Courtesy AZ Quotes |
I came from somewhere and I will go to somewhere. What is this somewhere? And what is this I? Is there a somewhere? Are birth and death opposites? Are they not cycles like the seasons, like hair growing, the body doing its thing? It happens, it is the way of things. Or are coming and going an illusion, a deluded mind mere imagining this drama. What is mind? Am I the dream of myself and if so who is this dreamer? This dreamer is an illusive being and is being an experiencer of awareness and is awareness consciousness aware of Itself and who brought consciousness into Being? Let it be, give the head a rest and surrender to Life and what whatever purpose it has.
Life composes of the dualism regarding birth and death, so life has no opposites, it is as a crest of wave and the trough of the wave and the wave of life will go on whether the human ego wishes it otherwise, birth and death are complimentary.
The body has the same intelligence as the Universe, an intelligence far ahead of the ego, the body gets unwell because of ego suppositions. I try to heal my pains and woes and I set up the conflict resulting in anxiety and fear. Why do I not let the body know that I trust its innate intelligence by being still, quiet and feeling and listening with an inner ear to that quietness when the cacophony of fearsome thought has quietened down and then the stillness is there, it has not returned, it has always been there wherever there is.

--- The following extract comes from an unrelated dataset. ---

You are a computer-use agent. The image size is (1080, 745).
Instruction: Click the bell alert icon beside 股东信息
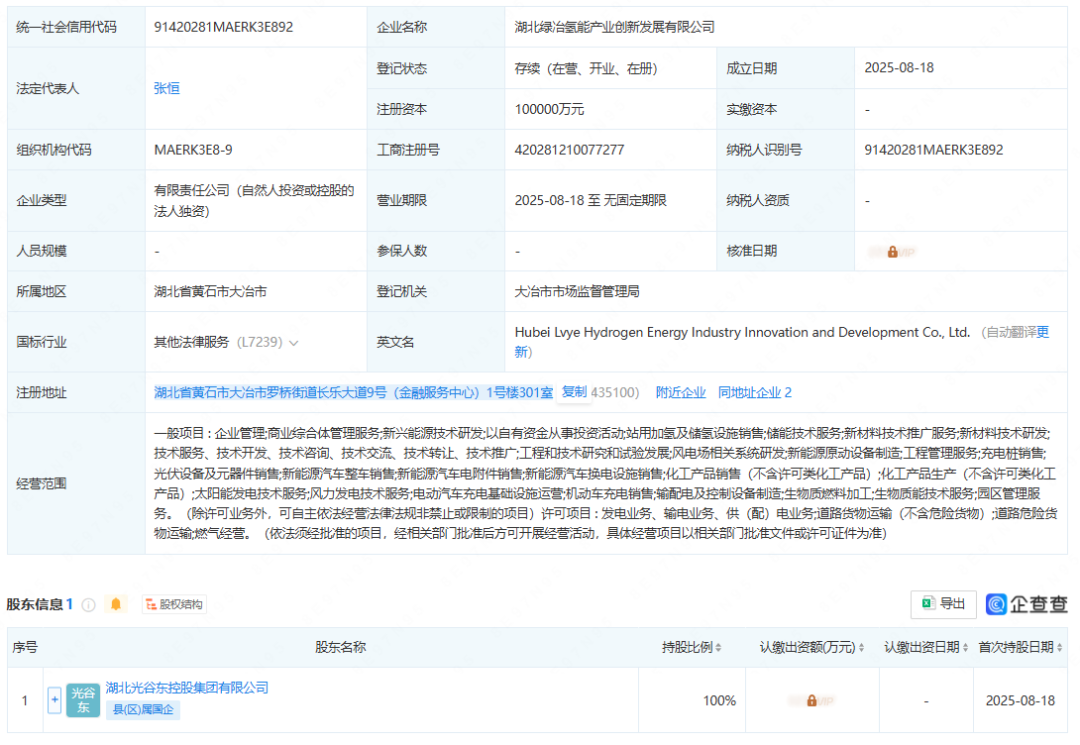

So in birth it happened naturally, perhaps my mother had a painful time birthing me and had thoughts and feelings passed into my nervous system, however my NDE was easy and did not require effort so my death will be without effort I did nothing to assist my birth or NDE and if my ego tussles with my demise and I do not not surrender to its flow and knowing I did nothing to grow hair, calibrate the seasons only the fear thoughts of illness, medical procedures, horrible needles and apparatus and yet the surrender of the last cool, relaxed breath and the smile of wonder as I ride on that breath like a wave taking me out to the horizon and leaving me there. Its Ok just surrender to everyday life and realise apart from shopping and various other 'household stuff doing its thing' Life brought me here and takes me back and I am helpless in Its hands unless I realise to let Life transport me or whatever me / I is and if that be oblivion or whatever then so be it.